Mahkeme Anter iddianamesini kabul etti, bir numaralı sanık Yeşil
Diyarbakır Cumhuriyet Başsavcılığı'nın 1992 yılında öldürülen yazar Musa Anter cinayetine ilişkin hazırladığı iddianame, 7'inci Ağır Ceza Mahkemesi'nce kabul edildi. İddianamede, 'Yeşil' kod adlı Mahmut Yıldırım, bir numaralı sanık oldu. Yeşil ile bi
12 Yıl Önce Güncellendi
2013-07-05 15:17:08
Diyarbakır Cumhuriyet Başsavcılığı tarafından hazırlanan 30 sayfalık iddianame 7'inci Ağır Ceza Mahkemesi tarafından kabul edildi. İddianamede, olayla ilgili geçen yıl Şırnak'ın Kumçatı Beldesi'nde yakalanarak sevk edildiği mahkemece tutuklanan Hamit Yıldırım, 'Yeşil' kod adlı Mahmut Yıldırım, hakkında yakalama kararı bulunan Aziz Turan (Abdulkadir Aygan) ve Savaş Gevrekçi sanık olarak yer aldı. İddianamede sanıklar hakkında, 'Taammüden adam öldürmekten' ağırlaştırılmış ömürboyu, 'Halkı isyana ve birbirini öldürmeye teşvikten' de 20 yıla kadar hapis cezası istendi. İddianamede yazar Musa Anter maktül, Orhan Miroğlu ise mağdur olarak yer aldı. İddianamenin giriş kısmında JİTEM'in kuruluşu ve yapısı başlığı altında Jandarma Genel Komutanlığı'nın 2012 yılında gönderdiği yazıya yer verildi. Jandarma İstihbarat Grup Komutanlığı'nın 1987 tarihinde, İçişleri Bakanı onayıyla kurulduğu belirtilen iddianamede, yapının 1988 yılında güçlendirilerek isminin 'Jandarma İstihbarat ve Terörle Mücadele Grup Komutanlığı' olarak değiştirildiği belirtildi. İddianamede, 1990 yılında İstihbarat Grup Komutanlığı olarak Ankara, İzmir, Diyarbakır ve Van'da toplam 4 grubun Genelkurmay oluruyla kurulduğu belirtildi. Güçlendirilme ve isim değişikliğinin geçici görev ve deneme şartıyla yapıldığı bildirilen iddianamede, "Mayıs 1990'da geçici ve deneme maksatlı başlatılan uygulamaya son verilerek 30 Kasım 1997'ye kadar görev yapan bu yeni yapının teşkil edildiği." ifadelerine yer verildi.

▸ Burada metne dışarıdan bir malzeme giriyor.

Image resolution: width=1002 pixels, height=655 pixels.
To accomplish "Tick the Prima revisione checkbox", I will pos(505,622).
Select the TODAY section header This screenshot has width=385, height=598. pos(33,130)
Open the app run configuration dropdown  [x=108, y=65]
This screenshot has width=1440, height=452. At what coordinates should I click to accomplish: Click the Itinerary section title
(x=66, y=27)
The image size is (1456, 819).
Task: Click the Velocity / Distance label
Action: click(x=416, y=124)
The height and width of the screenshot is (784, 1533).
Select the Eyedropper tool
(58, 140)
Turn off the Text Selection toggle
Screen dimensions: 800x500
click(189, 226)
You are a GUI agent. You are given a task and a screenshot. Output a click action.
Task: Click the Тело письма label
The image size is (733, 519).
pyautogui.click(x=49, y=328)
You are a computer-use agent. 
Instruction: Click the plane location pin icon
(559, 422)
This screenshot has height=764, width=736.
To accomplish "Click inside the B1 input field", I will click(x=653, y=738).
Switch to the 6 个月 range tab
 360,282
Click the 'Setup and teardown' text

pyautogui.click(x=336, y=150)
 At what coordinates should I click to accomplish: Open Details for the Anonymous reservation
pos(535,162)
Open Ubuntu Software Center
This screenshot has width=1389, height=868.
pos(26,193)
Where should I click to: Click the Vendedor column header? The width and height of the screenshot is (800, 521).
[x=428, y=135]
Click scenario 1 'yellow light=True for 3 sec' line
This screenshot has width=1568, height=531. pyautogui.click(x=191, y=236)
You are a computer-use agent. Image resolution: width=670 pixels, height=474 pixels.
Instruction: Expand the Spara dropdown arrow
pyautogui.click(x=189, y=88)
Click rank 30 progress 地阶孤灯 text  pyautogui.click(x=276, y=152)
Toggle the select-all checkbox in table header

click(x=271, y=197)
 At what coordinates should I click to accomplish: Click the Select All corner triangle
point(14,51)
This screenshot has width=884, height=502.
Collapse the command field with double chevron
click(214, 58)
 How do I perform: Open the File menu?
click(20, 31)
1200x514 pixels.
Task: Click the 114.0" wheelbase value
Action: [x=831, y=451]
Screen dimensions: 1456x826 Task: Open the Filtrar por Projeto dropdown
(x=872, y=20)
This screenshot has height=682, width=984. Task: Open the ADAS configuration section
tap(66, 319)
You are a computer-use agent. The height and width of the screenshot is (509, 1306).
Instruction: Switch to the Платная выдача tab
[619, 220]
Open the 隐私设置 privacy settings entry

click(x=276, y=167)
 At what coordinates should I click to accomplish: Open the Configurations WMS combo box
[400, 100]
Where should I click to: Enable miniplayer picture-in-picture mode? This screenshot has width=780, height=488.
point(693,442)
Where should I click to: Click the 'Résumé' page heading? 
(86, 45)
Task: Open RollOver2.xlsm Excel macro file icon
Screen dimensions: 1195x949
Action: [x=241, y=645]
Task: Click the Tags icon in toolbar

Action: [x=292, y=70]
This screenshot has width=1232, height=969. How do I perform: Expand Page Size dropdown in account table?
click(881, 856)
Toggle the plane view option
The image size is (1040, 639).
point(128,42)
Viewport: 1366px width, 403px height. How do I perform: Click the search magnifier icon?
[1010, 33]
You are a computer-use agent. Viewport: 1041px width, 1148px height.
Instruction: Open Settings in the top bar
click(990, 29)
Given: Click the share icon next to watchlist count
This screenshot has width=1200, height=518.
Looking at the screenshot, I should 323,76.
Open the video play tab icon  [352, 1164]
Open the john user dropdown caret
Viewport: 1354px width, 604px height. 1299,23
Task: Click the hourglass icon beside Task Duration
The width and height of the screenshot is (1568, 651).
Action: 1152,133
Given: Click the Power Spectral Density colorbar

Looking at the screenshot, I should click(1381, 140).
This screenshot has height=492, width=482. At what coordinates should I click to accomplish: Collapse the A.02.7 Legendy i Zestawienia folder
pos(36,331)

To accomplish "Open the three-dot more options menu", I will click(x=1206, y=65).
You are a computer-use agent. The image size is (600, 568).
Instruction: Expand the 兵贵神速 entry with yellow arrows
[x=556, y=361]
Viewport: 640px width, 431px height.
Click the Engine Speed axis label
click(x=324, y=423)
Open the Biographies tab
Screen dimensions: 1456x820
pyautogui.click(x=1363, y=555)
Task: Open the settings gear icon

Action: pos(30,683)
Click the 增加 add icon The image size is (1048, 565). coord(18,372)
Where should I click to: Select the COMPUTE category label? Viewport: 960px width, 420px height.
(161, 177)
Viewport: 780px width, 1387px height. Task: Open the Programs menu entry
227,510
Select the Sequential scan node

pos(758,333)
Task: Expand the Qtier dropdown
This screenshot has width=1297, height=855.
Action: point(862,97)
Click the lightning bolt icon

JİTEM JANDARMA BÖLGE VE ASAYİŞ KOMUTANLIKLARININ EMRİNE GEÇTİ
JİTEM'in yapısı hakkında önemli bilgilerin yer aldığı iddianamede, JİTEM'in özellikle Güneydoğu illerinde güçlü bir teşkilata sahip olduğu vurgulandı. İddianamede, "1990-2002 yılları arasında Diyarbakır Jandarma İstihbarat Grup Komutanlığına bağlı görev yapan tim komutanlıkları ile ilgili olarak; 14 Mayıs 1990'da İçişleri Bakanı onayıyla kurulan 4 İstihbarat Grup Komutanlığından birinin iyarbakır 3'üncü İstihbarat Grup Komutanlığı olduğu (diğerleri Ankara, İzmir, Van ). Diyarbakır 3'üncü İstihbarat Grup Komutanlığının kuruluşunda bunların; Mardin 1 'inci, Silopi 2'nci, Diyarbakır 4'üncü, Batman 6'ncı İstihbanrat Tim Komutanlıkları olmak üzere 4 İstihbarat Tim komutanlığının bulunduğu, 18 Temmuz 1991'de Ankara'da bulunan İstihbarat Gruplar Komutanlığı karargâhının lağvedilmesi üzerine, Diyarbakır 3'üncü İstihbarat Grup Komutanlığının Diyarbakır'da konuşlu bulunan Jandarma Asayiş Komutanlığına bağlandığı görülmektedir. Ayrıca Van İstihbarat Grup Komutanlığının da lağvedilmesi üzerine bu grup komutanlığına bağlı olan Van 7'nci ve Elazığ 8'inci Jandarma İstihbarat Tim Komutanlıklarının da Diyarbakır İstihbarat Grup Komutanlığına bağlandıkları, 1991-1996 yılları arasında bu teşkilat yapısı ile görev icra edildiği, 1996 yılında Elazığ İstihbarat Tim Komutanlığının Diyarbakır İstihbarat Grup Komutanlığının kuruluşundan çıkarılarak Tunceli Jandarma Bölge Komutanlığına bağlandığı, 23 Mayıs 1997'de yapılan bir düzenlemeyle, Batman'da İstihbarat Grup Komutanlığının teşkil edilerek, Batman, Silopi ve Van İstihbarat Tim Komutanlıkları ile Hakkari ve Bitlis'te yeni oluşturulan İstihbarat Tim Komutanlıklarının Batman İstihbarat Grup Komutanlığına bağlandıkları, Batman İstihbarat Grup Komutanlığının da Batman Jandarma Bölge Komutanlığının kuruluşuna verildiği, 30 Kasım 1997'de yapılan bir düzenlemeyle, Jandarma Asayiş Komutanlığı kuruluşunda bulunan Diyarbakır İstihbarat Grup Komutanlığı, Diyarbakır Jandarma Bölge Komutanlığına bağlandığı, Mardin ve Diyarbakır İstihbarat Tim Komutanlıklarının bulundukları illerdeki il jandarma komutanlıklarının harekat kontrolüne verildikleri bildirilmiştir." denildi.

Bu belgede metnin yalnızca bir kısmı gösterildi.